Thanks everyone for your views. We decided to let them go, but dh dropped them off as he was on his way back from somewhere with them anyway. My sister lives literally opposite Tesco, on the route there/ back so I stopped in to have a cup of tea with her. The children stopped in at hers on the way home and we went the rest of the way home together. We gave them strict instructions before they left about sticking together like glue, not messing around and staying in touch. We also warned ds that it was likely to be very busy. Ds said dd behaved perfectly and my sister watched them on the way and said they were holding hands and walking very sensibly. Ds bought dd some sweets while they were over there and messaged dh regularly to let him know how they were doing/ when to expect them back. All in all a successful trip out together. Very proud of both of them. I know it's not what some others would have done, but we risk assessed and gave instructions to deal with different scenarios.
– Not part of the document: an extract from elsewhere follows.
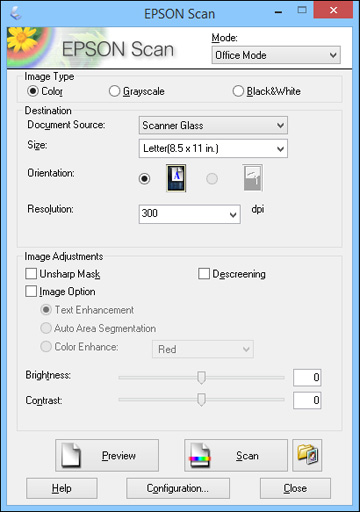Minimize the EPSON Scan window
Image resolution: width=360 pixels, height=512 pixels.
pyautogui.click(x=279, y=12)
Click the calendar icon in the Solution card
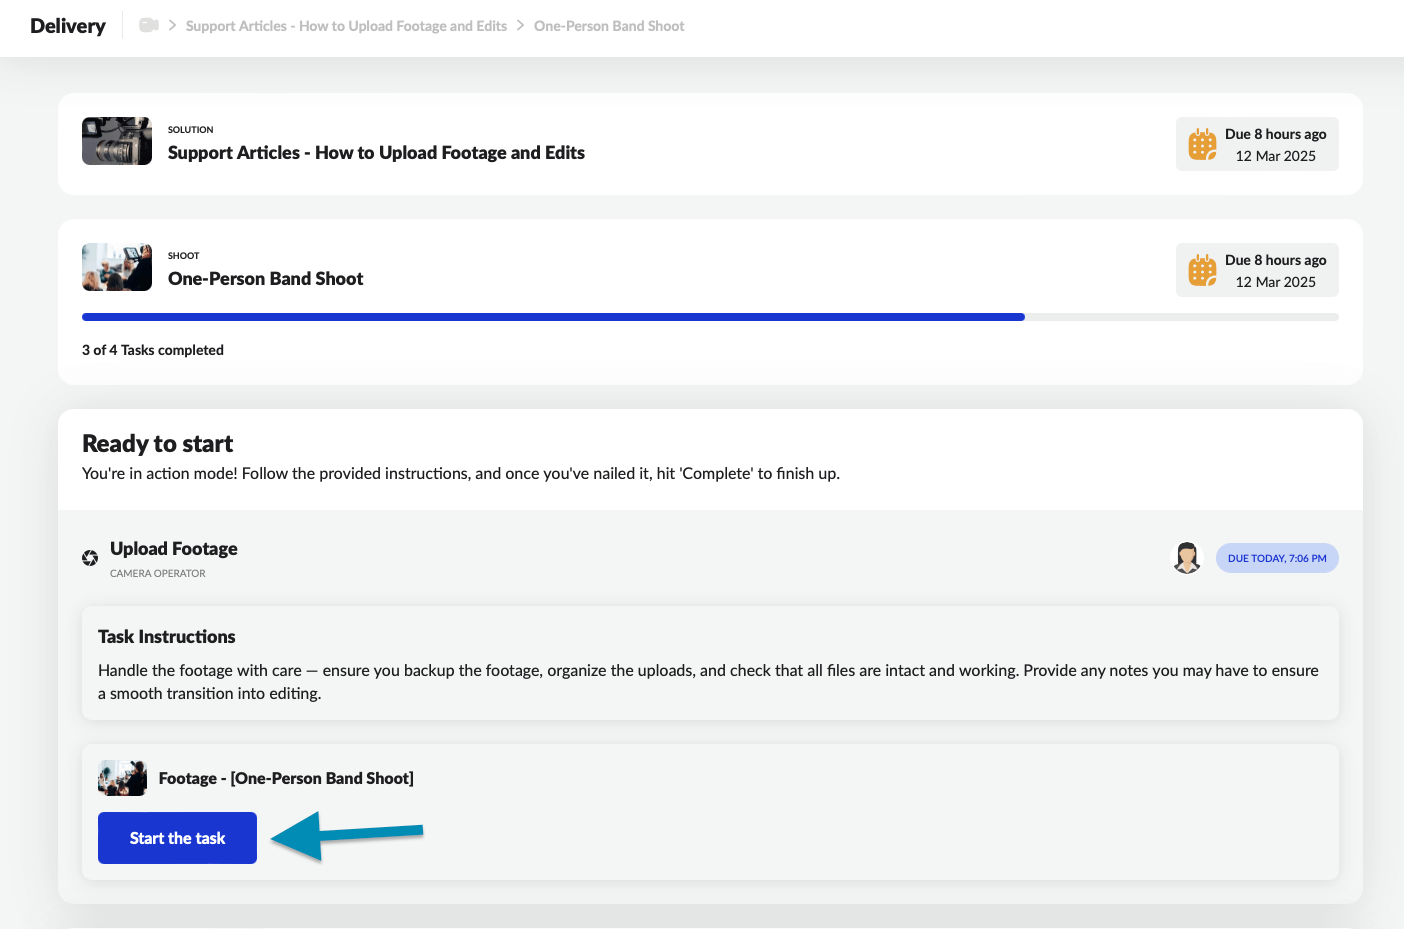The width and height of the screenshot is (1404, 929). click(1202, 144)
Everything was fine and they enjoyed a bit of freedom/ independence safely together.

Weird post OP.
Detailed running commentary on everything here to a bunch of strangers.
TMI - go watch The Polar Express or something.

Happy Christmas 🎄

thelobsterquadrille · 23/12/2022 17:04

Ignore PP - it sounds lovely OP and your DS sounds very sensible.

Well done both of them!

Whatafustercluck · 23/12/2022 17:22

Thanks @thelobsterquadrille And it's ok, I know that in posting here there's always one (sometimes a few 😂) that feels the need to be rude. And I suppose many have broken for Christmas and have hit the booze already. Time I joined them 🥂

OP posts:
Idtotallybangdreamoftheendlessnotgonnalie · 23/12/2022 17:22

Quincythequince · 23/12/2022 17:03

Weird post OP.
Detailed running commentary on everything here to a bunch of strangers.
TMI - go watch The Polar Express or something.

Happy Christmas 🎄

Weird post Quincy. Why be a dick?

Quincythequince · 23/12/2022 17:55

Idtotallybangdreamoftheendlessnotgonnalie · 23/12/2022 17:22

Weird post Quincy. Why be a dick?

I’m not being a dick and I’m not on the booze either. But really, this is every day stuff isn’t it!
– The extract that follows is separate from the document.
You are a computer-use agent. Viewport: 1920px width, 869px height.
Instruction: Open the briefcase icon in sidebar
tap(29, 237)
Glad you’re happy OP - genuinely.

thelobsterquadrille · 23/12/2022 17:56

Quincythequince · 23/12/2022 17:55

I’m not being a dick and I’m not on the booze either. But really, this is every day stuff isn’t it!

Glad you’re happy OP - genuinely.

Clearly not for OP, otherwise she'd not have posted the thread in the first place.

Quincythequince · 23/12/2022 17:57

And genuine question,
how can he be messaging him regularly and paying close attention to her? And how is there any reception in this big shop? I’ve never known it in a Superstore… have to go outside to call my son to find out if he wants the green or blue deodorant 😆

Quincythequince · 23/12/2022 17:57

thelobsterquadrille · 23/12/2022 17:56

Clearly not for OP, otherwise she'd not have posted the thread in the first place.

What are you? The thread police? OPs minder!